#### [Input data]
/---

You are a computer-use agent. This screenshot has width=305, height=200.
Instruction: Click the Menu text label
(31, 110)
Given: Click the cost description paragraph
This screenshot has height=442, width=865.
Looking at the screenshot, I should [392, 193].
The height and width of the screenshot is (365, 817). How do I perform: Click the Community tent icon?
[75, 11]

\---
/---

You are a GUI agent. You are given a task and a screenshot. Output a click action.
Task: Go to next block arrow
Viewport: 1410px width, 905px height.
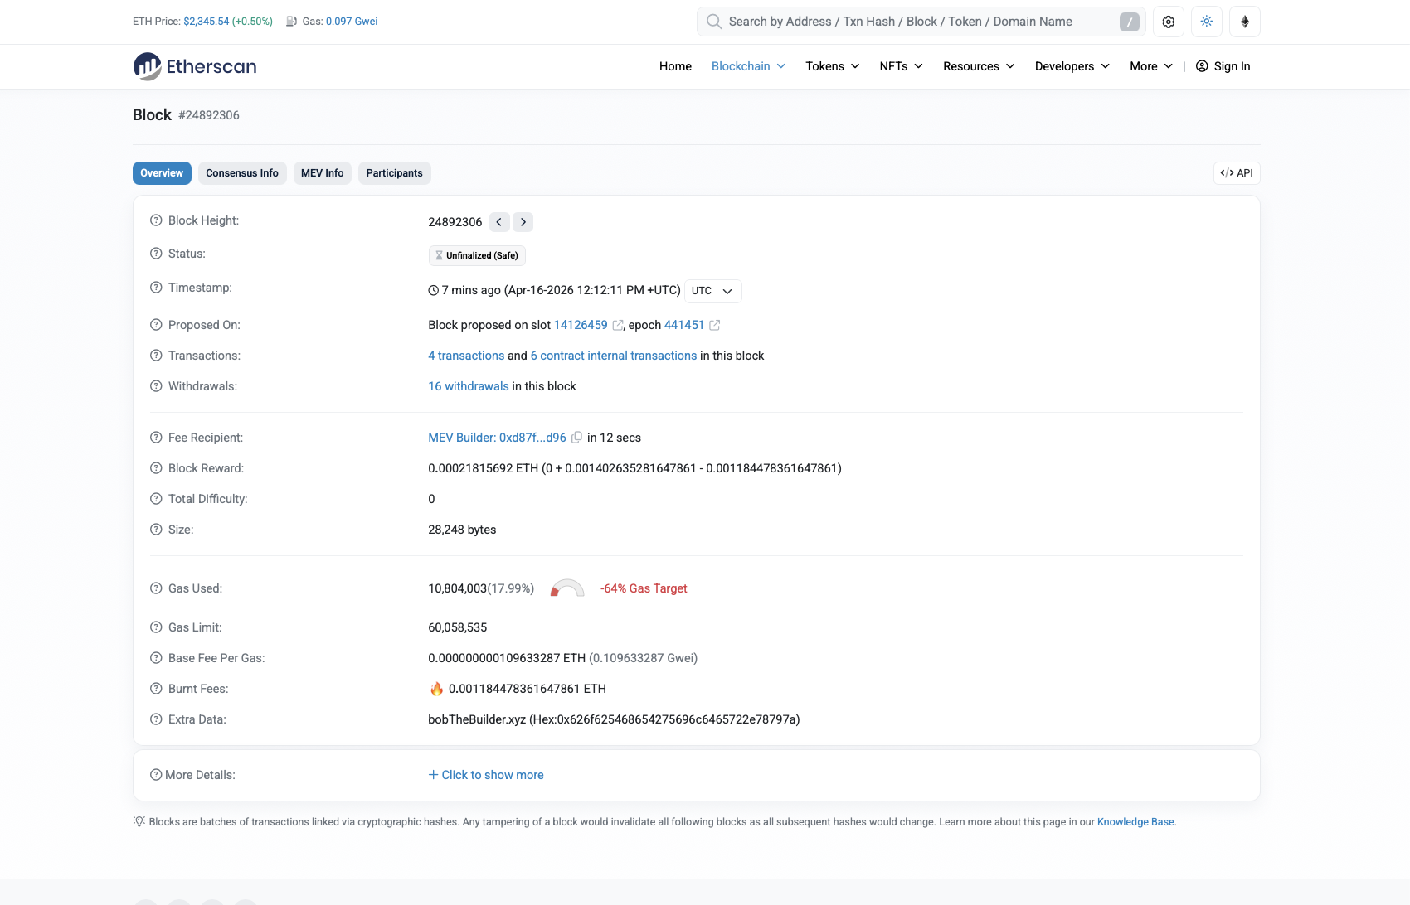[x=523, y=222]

\---

#### [Instructions to follow]
In the data above, how many lines contain the string "agent"? Answer with the number only.

#### [Response below]
2